Amtszeitbegrenzung für Kanzler?

Beitragvon Svi Back » Di 19. Jan 2016, 21:50

http://www.focus.de/politik/videos/kritik-an-der-fluechtlingspolitik-amtszeit-begrenzen-fdp-chef-lindner-wirft-merkel-realitaetsverlust-vor_id_5217587.html

Der FDP-Vorsitzende Christian Lindner hat die Bundeskanzlerin scharf attackiert. Er wirft Angela Merkel Realitätsverlust in der Flüchtlingspolitik vor und bringt eine Begrenzung der Amtszeit der Bundeskanzler auf zwei Wahlperioden ins Spiel.

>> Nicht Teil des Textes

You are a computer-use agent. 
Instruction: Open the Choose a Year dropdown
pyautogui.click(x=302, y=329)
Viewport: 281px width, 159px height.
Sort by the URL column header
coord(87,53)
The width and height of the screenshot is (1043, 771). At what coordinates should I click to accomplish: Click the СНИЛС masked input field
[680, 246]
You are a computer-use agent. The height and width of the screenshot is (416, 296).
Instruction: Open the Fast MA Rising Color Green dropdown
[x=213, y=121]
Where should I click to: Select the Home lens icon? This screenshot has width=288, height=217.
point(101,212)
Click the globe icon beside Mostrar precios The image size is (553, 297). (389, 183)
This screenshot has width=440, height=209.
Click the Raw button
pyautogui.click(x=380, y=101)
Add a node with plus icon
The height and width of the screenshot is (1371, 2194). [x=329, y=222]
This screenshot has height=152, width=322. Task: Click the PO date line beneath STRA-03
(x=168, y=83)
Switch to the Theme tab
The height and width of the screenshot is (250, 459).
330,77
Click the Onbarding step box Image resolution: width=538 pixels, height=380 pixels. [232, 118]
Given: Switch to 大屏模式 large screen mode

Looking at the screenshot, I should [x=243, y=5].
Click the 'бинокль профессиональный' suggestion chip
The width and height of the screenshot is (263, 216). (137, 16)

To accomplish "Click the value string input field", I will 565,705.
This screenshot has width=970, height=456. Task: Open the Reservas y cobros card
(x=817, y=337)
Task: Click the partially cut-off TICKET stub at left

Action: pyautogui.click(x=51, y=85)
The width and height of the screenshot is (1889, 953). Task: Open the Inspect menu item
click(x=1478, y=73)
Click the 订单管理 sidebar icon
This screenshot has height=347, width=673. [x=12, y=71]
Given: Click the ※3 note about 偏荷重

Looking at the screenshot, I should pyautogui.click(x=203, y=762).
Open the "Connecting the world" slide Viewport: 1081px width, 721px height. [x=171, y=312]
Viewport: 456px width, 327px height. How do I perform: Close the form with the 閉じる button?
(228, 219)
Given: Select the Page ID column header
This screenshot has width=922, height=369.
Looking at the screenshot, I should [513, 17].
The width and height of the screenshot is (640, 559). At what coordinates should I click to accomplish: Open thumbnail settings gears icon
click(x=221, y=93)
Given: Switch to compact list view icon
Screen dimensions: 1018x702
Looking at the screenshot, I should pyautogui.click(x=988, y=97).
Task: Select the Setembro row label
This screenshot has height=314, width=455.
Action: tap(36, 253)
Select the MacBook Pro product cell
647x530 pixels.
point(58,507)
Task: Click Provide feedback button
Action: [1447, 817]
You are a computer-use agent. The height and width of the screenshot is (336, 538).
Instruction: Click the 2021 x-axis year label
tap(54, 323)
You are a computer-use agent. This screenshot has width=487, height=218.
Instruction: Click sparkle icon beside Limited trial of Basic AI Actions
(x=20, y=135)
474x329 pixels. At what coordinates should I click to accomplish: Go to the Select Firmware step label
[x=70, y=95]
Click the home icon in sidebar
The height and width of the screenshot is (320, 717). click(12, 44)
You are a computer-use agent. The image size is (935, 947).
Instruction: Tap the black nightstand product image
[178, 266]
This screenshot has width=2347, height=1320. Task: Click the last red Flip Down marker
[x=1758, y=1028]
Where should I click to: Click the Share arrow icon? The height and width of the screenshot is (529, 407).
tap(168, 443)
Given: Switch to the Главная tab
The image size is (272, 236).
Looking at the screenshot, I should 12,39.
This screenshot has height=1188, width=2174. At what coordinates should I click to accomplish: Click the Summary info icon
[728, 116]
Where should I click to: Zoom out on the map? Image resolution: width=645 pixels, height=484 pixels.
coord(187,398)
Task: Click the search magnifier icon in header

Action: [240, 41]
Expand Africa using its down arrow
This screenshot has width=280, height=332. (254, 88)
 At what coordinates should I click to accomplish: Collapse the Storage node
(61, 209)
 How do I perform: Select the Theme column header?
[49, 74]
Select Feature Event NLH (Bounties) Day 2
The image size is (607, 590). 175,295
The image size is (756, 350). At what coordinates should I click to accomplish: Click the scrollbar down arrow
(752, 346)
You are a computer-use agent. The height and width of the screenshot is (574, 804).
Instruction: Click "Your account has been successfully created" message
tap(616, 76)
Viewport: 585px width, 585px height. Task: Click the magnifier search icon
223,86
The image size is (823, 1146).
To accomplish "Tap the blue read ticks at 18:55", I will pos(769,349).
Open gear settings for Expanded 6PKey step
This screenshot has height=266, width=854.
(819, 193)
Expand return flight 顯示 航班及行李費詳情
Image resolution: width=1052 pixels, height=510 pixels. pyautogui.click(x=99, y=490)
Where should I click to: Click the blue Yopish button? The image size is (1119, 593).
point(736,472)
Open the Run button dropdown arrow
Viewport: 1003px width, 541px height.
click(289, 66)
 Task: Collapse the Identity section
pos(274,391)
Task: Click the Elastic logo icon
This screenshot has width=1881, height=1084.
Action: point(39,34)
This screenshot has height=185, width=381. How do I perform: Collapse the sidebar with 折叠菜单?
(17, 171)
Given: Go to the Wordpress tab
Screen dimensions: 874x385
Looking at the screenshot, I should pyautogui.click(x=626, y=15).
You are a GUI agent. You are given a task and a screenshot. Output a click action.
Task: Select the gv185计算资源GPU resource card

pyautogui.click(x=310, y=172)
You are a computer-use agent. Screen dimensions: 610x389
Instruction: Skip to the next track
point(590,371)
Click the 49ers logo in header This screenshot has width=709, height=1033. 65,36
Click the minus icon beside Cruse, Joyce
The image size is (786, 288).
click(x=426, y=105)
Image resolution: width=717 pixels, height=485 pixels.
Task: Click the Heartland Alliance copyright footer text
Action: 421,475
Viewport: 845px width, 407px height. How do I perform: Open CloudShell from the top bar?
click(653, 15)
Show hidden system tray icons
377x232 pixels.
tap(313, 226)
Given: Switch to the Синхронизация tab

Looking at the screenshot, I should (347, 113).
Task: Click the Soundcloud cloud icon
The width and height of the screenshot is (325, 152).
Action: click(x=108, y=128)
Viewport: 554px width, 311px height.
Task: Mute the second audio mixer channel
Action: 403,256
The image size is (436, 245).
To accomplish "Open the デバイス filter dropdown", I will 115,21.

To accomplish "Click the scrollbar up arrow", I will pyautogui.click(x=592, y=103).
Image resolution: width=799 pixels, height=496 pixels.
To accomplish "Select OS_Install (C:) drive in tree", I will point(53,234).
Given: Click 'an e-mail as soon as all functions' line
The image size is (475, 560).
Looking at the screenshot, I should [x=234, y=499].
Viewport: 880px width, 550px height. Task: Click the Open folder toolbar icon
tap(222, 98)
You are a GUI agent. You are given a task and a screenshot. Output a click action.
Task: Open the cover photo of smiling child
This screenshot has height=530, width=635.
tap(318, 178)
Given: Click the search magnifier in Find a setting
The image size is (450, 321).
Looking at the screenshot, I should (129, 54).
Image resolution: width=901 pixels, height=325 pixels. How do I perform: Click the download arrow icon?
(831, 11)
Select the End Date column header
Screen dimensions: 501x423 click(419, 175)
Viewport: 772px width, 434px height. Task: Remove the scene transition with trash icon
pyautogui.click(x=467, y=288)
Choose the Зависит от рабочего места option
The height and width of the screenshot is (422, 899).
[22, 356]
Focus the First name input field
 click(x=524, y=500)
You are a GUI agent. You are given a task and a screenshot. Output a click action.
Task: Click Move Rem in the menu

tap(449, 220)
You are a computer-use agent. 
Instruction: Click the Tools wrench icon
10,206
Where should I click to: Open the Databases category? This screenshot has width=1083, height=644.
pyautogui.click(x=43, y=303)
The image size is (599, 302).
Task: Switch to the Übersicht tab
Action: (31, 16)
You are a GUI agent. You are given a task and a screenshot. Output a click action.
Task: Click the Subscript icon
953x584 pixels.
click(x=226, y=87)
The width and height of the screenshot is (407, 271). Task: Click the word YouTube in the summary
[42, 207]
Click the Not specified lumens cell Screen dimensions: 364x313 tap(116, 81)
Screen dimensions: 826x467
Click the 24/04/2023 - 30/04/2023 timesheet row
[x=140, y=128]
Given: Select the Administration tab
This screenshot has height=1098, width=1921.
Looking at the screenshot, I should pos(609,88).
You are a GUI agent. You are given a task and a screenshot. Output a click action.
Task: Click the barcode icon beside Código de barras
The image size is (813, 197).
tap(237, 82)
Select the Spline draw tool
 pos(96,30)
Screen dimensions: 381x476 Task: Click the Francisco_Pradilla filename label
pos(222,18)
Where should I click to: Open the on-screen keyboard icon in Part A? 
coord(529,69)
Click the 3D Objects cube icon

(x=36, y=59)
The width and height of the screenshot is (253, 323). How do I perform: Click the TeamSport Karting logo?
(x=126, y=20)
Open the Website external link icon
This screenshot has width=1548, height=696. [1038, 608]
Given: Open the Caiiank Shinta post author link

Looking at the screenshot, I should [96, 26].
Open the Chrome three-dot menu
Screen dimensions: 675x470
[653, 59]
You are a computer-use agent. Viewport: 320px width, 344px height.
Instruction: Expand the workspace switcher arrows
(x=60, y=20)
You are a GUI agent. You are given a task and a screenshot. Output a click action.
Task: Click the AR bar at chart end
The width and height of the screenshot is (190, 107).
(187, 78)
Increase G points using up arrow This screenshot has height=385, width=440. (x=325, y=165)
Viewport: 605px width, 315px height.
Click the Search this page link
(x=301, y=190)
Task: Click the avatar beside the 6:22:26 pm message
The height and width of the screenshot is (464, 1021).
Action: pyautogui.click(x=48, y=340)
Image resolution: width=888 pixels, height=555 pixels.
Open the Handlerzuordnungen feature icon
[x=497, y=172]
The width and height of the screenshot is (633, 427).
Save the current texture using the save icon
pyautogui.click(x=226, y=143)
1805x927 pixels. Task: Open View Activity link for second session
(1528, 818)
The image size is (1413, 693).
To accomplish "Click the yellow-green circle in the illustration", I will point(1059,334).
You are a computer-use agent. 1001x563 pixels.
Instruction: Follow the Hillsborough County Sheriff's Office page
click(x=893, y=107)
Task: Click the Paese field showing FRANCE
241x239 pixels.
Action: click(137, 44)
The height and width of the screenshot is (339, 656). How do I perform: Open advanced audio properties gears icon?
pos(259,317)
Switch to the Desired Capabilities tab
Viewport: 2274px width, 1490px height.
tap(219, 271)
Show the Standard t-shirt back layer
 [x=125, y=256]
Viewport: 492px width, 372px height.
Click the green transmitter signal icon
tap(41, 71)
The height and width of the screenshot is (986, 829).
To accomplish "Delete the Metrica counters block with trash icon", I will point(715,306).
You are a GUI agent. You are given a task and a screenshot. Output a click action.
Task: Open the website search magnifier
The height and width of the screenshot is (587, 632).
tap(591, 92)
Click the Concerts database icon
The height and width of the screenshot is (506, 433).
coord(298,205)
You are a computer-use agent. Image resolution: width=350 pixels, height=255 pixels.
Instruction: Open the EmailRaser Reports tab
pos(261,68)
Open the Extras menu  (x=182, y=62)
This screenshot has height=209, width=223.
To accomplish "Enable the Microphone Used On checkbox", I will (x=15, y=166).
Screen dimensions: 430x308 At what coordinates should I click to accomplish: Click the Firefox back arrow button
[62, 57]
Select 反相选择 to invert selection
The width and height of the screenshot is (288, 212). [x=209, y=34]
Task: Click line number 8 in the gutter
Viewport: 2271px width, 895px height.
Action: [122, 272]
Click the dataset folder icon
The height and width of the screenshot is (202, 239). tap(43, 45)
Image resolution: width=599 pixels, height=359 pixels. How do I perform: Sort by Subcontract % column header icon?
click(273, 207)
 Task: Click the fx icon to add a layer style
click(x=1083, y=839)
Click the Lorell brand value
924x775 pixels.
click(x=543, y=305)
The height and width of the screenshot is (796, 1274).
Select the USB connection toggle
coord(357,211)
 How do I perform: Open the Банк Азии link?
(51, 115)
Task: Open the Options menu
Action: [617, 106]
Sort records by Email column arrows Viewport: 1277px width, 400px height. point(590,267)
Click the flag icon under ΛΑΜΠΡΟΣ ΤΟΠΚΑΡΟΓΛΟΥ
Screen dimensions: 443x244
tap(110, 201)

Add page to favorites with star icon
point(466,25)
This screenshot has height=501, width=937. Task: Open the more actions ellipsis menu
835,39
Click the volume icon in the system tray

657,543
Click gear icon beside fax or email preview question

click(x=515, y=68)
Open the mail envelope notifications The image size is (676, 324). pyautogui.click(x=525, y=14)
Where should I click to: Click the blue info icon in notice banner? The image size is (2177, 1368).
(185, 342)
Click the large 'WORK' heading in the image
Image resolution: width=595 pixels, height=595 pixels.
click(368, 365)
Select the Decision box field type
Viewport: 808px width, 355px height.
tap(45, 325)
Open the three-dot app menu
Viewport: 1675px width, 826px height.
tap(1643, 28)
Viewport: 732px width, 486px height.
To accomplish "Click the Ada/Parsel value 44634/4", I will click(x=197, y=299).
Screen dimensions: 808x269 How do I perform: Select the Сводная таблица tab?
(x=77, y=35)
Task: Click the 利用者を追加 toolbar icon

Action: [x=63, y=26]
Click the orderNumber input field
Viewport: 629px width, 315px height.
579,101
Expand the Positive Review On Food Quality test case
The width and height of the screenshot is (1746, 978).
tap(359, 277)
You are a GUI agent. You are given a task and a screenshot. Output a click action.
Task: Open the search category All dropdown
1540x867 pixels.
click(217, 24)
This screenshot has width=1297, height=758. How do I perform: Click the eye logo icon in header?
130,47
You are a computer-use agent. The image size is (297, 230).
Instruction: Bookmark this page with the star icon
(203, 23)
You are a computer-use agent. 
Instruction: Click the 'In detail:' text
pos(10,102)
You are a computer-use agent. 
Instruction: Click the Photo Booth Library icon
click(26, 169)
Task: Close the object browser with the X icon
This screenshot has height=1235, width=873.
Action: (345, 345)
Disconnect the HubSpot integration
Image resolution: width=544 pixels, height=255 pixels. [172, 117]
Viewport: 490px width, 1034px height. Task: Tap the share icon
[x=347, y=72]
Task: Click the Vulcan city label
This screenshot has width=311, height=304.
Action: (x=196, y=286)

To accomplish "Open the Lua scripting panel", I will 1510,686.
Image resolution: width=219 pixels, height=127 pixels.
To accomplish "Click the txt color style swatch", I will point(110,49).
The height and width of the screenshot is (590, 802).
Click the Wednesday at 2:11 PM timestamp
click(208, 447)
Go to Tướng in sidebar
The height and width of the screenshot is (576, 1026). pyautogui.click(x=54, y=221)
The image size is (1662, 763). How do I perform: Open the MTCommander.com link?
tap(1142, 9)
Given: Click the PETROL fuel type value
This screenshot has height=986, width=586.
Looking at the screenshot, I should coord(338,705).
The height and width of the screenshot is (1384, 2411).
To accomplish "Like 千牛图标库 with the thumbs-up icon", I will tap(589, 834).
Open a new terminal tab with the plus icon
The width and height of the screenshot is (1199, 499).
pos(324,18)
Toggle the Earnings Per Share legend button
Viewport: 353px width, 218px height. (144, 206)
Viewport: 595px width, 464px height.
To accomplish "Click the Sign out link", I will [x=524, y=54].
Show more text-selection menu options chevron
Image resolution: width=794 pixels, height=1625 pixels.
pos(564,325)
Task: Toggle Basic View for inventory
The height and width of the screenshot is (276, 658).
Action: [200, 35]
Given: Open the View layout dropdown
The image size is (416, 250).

"Zwischen der Politik der Bundeskanzlerin, der Bevölkerung und selbst dem mittleren Management ihrer Partei liegen inzwischen Welten. Langsam gewinne ich der Idee etwas ab, die Amtszeit von Kanzlern auf acht Jahre zu begrenzen, damit der Bezug zur Realität erhalten bleibt", sagte Lindner der „Bild am Sonntag“. Für die FDP seien die drei Landtagswahlen im März auch ein Votum über die Flüchtlingspolitik der Kanzlerin.


Ich halte eher wenig davon.
Wie seht ihr das? Ist das eine Idee?

Im übrigen Herr Lindner hätte man bei der Gelegenheit sagen können, dass man eine Kanzlerin
die den Bezug zur Realität verloren hat nicht wieder wählen würde.
Erneut eine Chance verpasst.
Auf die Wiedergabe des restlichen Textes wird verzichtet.